■ Zu bearbeitende Aufgaben:
(1) Zitiere aus dem Lesetext wortgetreu die Passage von „Nach der Premiere, bei“ bis „Missverständnisse enthalten sind.“.
(2) Beantworte anhand des Lesetextes die folgenden Fragen kurz:
(a) Aus welcher Stadt stammt der Meister, dessen Spätwerk „Don Pasquale“ ist?
(b) Welche Oper hat Chemnitz vor zwei Jahren auf die Bühne gebracht?
(c) Wie viele Jahre nach ihrer Uraufführung wird die Buffo-Oper laut Text abgeliefert?
(3) Liste alle Sätze auf, die im Absatz des Lesetextes beginnend mit „Was aber haben die Auserwählten“ mit einem Fragezeichen enden.

■ Lesetext:
● ● ● ●
Nach der Premiere, bei der zahlreiche Plätze des Hauses leergeblieben sind (eine Abstimmung mit den Füßen?), darf darüber gemutmaßt werden, ob diese Art Musiktheater den überwiegenden Publikumsgeschmack wiedergibt und somit mehrheitsfähig ist oder ob in solchen Arrangements nicht doch eine Menge Missverständnisse enthalten sind.

Erstaunlich genug ist es ja schon, dass aus der Fülle an Werken, die der Meister aus Bergamo hinterlassen hat, immer wieder sein Spätwerk „Don Pasquale“ auf die Bühnen geholt wird. Gut, Chemnitz hat immerhin vor zwei Jahren „Lucia di Lammermoor“, bekanntlich auch keine Entdeckung aus dem reichen Œuvre des Komponisten …

Was aber haben die Auserwählten nun im „Pasquale“ entdeckt? Dass eine Buffo-Oper auch 175 Jahre nach ihrer Uraufführung ohne einen Hauch heutigen Zeitgeschmacks abgeliefert werden kann? Dass nicht mal ein bisschen Esprit aus der Commedia del’arte ins Stück getröpfelt werden muss? Dass man den doofen Alten und den dummen Diener auch heute noch bezopft als doofen Alten und dummen Diener auf die Bühne stellen darf?
● ● ● ●
■ Bereitgestellte Angaben:
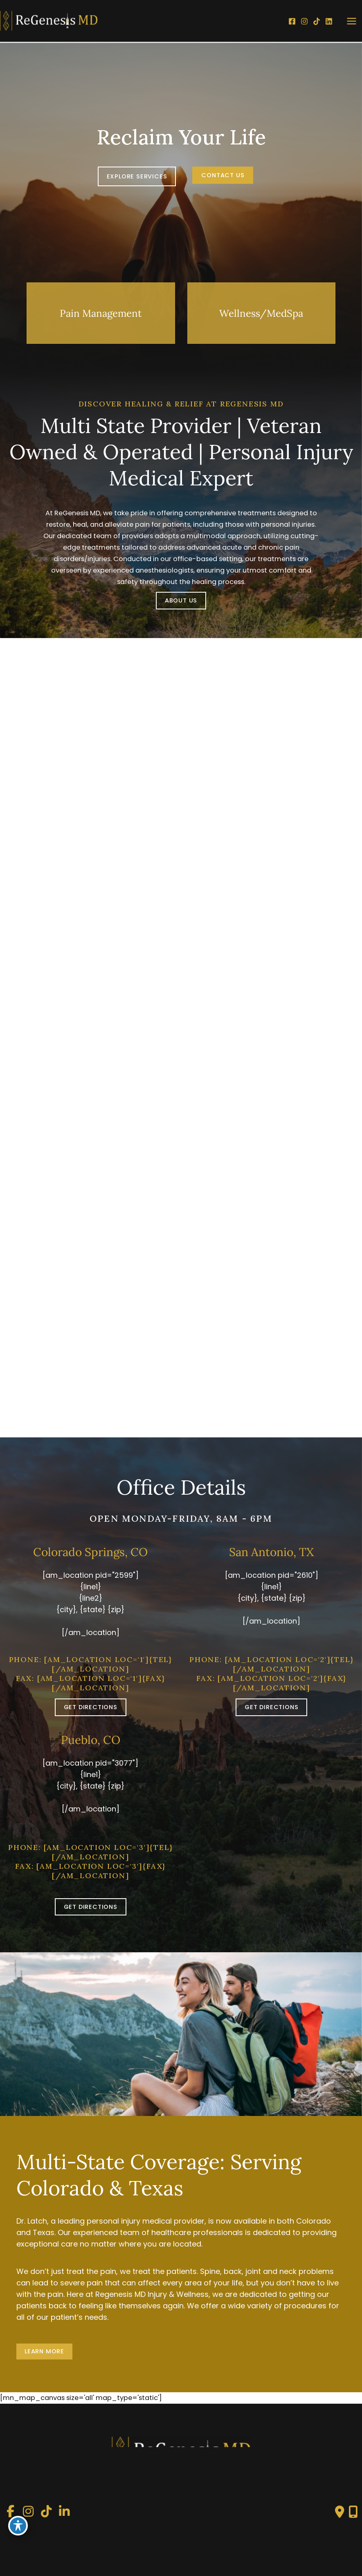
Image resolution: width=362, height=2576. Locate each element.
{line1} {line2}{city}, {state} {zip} (90, 1598)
● ● ● ●
■ Lösungen:
(1)
Nach der Premiere, bei der zahlreiche Plätze des Hauses leergeblieben sind (eine Abstimmung mit den Füßen?), darf darüber gemutmaßt werden, ob diese Art Musiktheater den überwiegenden Publikumsgeschmack wiedergibt und somit mehrheitsfähig ist oder ob in solchen Arrangements nicht doch eine Menge Missverständnisse enthalten sind.

(2)
(a) Aus Bergamo.
(b) „Lucia di Lammermoor“.
(c) 175 Jahre.

(3)
- Was aber haben die Auserwählten nun im „Pasquale“ entdeckt?
- Dass eine Buffo-Oper auch 175 Jahre nach ihrer Uraufführung ohne einen Hauch heutigen Zeitgeschmacks abgeliefert werden kann?
- Dass nicht mal ein bisschen Esprit aus der Commedia del’arte ins Stück getröpfelt werden muss?
- Dass man den doofen Alten und den dummen Diener auch heute noch bezopft als doofen Alten und dummen Diener auf die Bühne stellen darf?